[Dataset records]
* BEGIN *
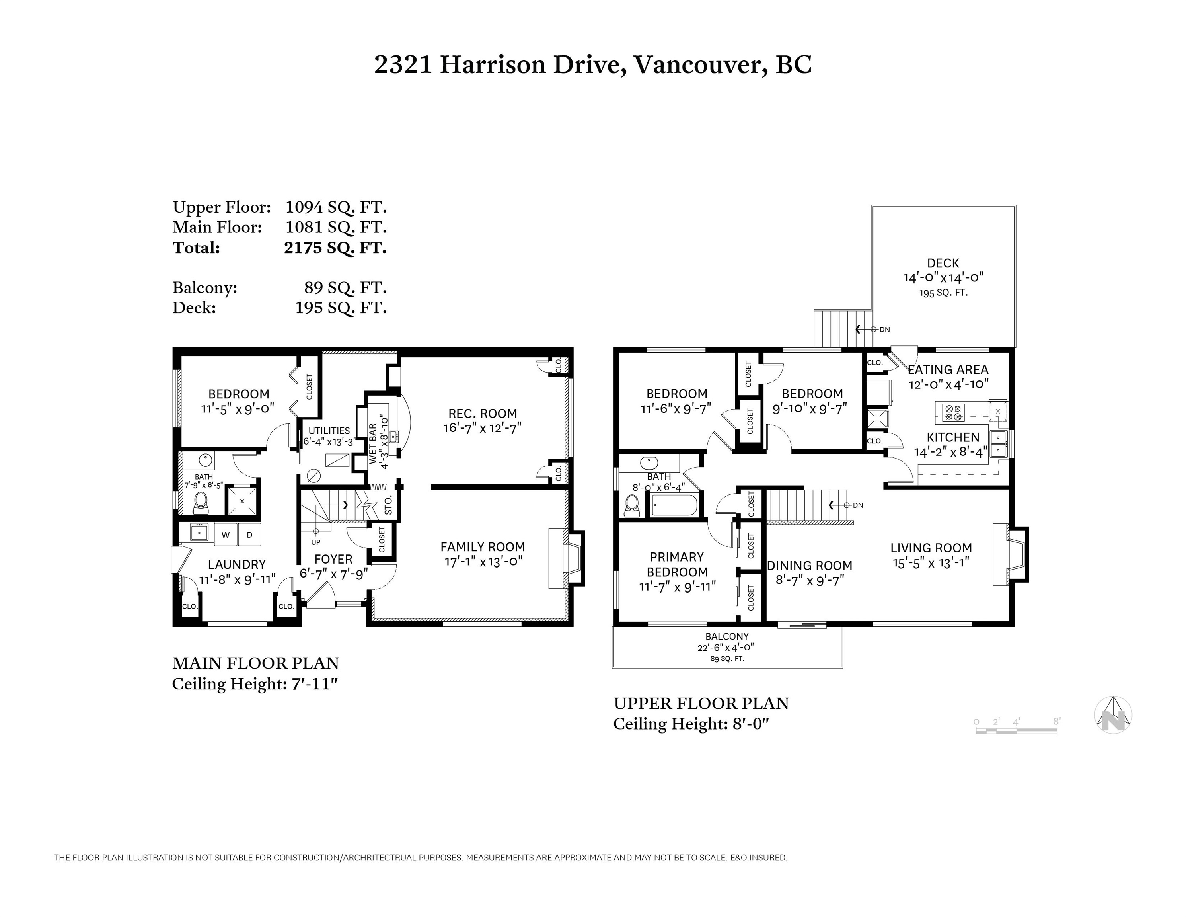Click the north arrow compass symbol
[x=1113, y=715]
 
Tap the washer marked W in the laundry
[x=225, y=535]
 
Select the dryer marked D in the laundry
[x=250, y=535]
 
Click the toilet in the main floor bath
[x=201, y=503]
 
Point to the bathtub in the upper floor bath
[x=674, y=505]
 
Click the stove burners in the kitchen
[x=954, y=413]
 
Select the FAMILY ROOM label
[x=482, y=547]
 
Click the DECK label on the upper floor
[x=943, y=263]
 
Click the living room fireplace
[x=1011, y=555]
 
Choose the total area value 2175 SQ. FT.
[x=335, y=248]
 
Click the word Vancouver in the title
[x=701, y=64]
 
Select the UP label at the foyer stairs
[x=315, y=542]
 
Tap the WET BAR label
[x=373, y=443]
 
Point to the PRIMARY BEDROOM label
[x=677, y=564]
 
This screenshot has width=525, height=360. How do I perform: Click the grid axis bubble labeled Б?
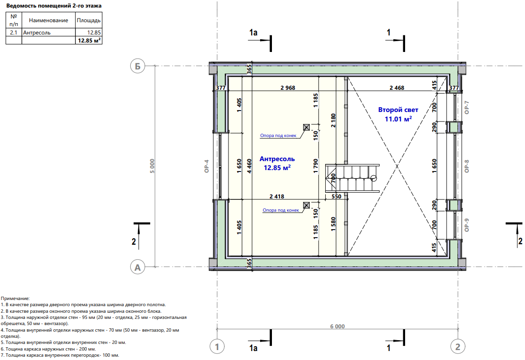pyautogui.click(x=137, y=66)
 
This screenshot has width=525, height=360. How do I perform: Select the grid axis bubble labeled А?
pyautogui.click(x=137, y=267)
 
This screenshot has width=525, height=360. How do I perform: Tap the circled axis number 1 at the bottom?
* END *
◆ Instructions to follow ◆
Convert the data from the very beginning up to and including the line with "[x=482, y=547]" into a JSON list of strings, one string per line, skipping blank lines. Leave the pictures out.

◆ Correct output ◆
[
  "Click the north arrow compass symbol",
  "[x=1113, y=715]",
  "Tap the washer marked W in the laundry",
  "[x=225, y=535]",
  "Select the dryer marked D in the laundry",
  "[x=250, y=535]",
  "Click the toilet in the main floor bath",
  "[x=201, y=503]",
  "Point to the bathtub in the upper floor bath",
  "[x=674, y=505]",
  "Click the stove burners in the kitchen",
  "[x=954, y=413]",
  "Select the FAMILY ROOM label",
  "[x=482, y=547]"
]